If list isn't None, it calls print_backward, then prints the first member of the list. Expanded, this is exssentially what happens. You can see that when calls start returning, 'c' is printed, then 'b', then 'a'.
It looks like when actually printing a list, it prints the first node
print_backward(list='a','b','c')
print_backward(list='b','c')
print_backward(list='c')
print_backward(list=None)
list is None, so return
print 'c'
print 'b','c'
print 'a','b','c'
Sometimes I find it easier to think of recursion as merely constructing a list of calls to be made in a certain order. As the function continues, it builds up a bunch of calls until it finally gets to the base case. The base case is the situation where no further breaking down the of program is necessary; in this function, the base case is when there is nothing to print, in which case we just leave without doing anything with return.
The cool stuff usually happens on the way back as we unwind the recursive stack of function calls. currently, print_backward has been called on each element of the list, and it will now 'unwind', finishing the most recent calls first and the earlier calls last. This means that the 'instance' of print_backward created when you call it on the last element is the first one to finish, and thus the last element is the first one to be printed, followed by the second to last, third to last, etc., until the original function finally exits.
Take a look at this representation of what happened:
print_backward(node1) #first call to print_backward
print_backward(node2) #calls itself on next node
print_backward(node3) #calls itself on next node
print_backward(None) #calls itself on None. We can now start unwinding as this is the base case:
print Node3 #now the third invocation finishes...
print Node2 #and the second...
print Node1 #and the first.
While the function is called first on the earlier elements, the part that actually prints that element comes after the recursive call, so it won't actually execute until that recursive call finishes. In this case, that means that the print list part won't execute until all of the later elements have been printed first (in reverse order), thus giving you the list elements printed backwards. :D
It's using recursion. It "zips" all the way down until it gets to the end, then it prints every element as each call returns. Since the first one to get to print is the most recent called, it prints the list backwards.

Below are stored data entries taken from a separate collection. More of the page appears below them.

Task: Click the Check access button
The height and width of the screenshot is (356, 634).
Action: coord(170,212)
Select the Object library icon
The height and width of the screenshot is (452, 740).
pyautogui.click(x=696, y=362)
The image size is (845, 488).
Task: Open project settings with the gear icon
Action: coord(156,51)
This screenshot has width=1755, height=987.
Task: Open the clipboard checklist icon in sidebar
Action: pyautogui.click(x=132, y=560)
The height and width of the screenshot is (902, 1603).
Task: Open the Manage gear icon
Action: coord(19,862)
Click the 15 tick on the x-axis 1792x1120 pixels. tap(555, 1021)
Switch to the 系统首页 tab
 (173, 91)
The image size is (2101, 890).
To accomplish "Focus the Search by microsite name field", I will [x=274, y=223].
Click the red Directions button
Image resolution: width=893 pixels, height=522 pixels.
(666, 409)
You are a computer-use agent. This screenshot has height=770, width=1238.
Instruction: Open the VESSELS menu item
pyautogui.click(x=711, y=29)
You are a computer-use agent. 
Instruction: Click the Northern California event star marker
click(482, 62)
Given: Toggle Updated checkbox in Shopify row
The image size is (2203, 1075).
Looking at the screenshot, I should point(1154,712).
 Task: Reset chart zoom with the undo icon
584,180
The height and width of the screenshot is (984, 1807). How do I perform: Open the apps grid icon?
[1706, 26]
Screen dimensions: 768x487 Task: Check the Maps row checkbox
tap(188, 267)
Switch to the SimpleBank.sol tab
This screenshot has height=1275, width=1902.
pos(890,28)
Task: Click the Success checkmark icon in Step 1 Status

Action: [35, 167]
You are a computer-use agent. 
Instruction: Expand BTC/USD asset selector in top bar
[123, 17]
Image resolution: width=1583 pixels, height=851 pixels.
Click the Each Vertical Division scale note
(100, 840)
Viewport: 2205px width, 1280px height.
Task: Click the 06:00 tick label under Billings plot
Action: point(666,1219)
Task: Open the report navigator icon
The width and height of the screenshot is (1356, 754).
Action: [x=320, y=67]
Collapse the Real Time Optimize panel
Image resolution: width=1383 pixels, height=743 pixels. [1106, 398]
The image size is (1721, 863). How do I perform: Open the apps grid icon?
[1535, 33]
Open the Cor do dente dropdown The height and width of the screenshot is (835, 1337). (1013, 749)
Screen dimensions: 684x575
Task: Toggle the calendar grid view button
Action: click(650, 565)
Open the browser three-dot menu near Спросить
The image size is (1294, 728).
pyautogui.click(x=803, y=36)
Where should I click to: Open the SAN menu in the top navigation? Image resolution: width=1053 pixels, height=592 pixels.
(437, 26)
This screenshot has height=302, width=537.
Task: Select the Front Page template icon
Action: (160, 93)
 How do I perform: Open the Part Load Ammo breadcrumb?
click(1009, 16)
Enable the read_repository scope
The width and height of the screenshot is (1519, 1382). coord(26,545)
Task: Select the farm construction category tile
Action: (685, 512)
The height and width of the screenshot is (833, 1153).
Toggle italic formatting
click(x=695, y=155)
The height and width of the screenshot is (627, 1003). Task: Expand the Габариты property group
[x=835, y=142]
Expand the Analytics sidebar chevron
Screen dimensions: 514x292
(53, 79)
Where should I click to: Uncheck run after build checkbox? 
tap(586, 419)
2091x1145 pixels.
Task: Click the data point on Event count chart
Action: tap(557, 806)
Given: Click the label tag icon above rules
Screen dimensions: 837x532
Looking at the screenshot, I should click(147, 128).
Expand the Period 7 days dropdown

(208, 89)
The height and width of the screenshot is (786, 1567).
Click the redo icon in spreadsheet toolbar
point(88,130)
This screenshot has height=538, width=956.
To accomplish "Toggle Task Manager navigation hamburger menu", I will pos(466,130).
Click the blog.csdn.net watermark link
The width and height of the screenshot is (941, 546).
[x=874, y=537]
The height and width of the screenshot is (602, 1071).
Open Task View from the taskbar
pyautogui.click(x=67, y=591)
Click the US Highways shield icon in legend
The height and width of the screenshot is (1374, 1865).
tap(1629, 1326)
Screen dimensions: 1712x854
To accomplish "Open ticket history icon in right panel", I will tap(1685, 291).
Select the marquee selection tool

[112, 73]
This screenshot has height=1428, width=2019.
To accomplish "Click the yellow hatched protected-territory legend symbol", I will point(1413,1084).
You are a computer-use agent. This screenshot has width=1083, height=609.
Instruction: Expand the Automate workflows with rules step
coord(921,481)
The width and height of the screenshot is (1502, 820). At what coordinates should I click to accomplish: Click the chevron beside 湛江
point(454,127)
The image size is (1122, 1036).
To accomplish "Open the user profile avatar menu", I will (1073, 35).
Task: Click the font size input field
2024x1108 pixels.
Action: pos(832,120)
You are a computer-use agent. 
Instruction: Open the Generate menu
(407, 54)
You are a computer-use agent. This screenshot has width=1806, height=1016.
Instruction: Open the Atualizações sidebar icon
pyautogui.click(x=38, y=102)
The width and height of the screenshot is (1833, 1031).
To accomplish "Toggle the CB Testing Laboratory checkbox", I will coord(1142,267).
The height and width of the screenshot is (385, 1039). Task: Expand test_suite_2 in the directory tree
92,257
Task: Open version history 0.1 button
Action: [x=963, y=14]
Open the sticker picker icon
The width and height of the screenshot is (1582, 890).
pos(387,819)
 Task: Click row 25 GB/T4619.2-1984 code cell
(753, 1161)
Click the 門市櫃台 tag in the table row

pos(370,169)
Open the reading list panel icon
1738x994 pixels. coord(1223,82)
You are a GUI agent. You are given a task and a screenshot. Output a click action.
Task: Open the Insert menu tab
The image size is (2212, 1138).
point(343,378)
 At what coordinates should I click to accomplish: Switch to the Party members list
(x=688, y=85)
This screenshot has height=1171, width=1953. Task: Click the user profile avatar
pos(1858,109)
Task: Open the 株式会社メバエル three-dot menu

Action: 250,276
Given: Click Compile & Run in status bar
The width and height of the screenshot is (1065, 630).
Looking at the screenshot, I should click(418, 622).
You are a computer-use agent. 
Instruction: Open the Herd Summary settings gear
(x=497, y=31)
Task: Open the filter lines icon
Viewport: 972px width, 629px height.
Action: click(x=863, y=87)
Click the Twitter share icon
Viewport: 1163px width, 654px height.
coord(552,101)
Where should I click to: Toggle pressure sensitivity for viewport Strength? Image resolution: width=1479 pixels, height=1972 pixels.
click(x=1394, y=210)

No. There's two kinds of recursion:
Tail recursion: if there is nothing to do after the function returns except return its value. Function calls are not stacked.
Recursion that finds the base case first (in this case, null, then backwardly processes the list). Each function call is pushed into the stack, for later processing. In your exemple, the function is stacked as 'a'->'b'->'c'->null, then as the stack is popped, the author showed that by printing backwards: `if null return: print 'c' -> print 'b' -> print 'a'
In your case, the author only demonstrated a different concept of recursion, and used that to print the list backwards.
Your nodes look something like this:
node1 node2 node3
'a' => 'b' => 'c' => None
At the first call to print_backward, the variable list has the value 'a', subsequent calls to print_backward move one further down the line. Note that none of them print anything until you hit the guard (None) at which time, things get printed from the back to front as the print_backward that received node 'c' must return before the print_backward that received node 'b' can print (because the print statement is after the function call) and so on.
While I recognize that this is somebody else's code, there are a few things in here which are bad practice -- Best I tell you now while you're learning rather than later. First, don't use list as a variable name since it is the name of a builtin function/type in python. second the equality test if obj == None is better done by if obj is None, finally, it's always a good idea to have your classes inherit from object (class node(object):) as that makes it a new-style class.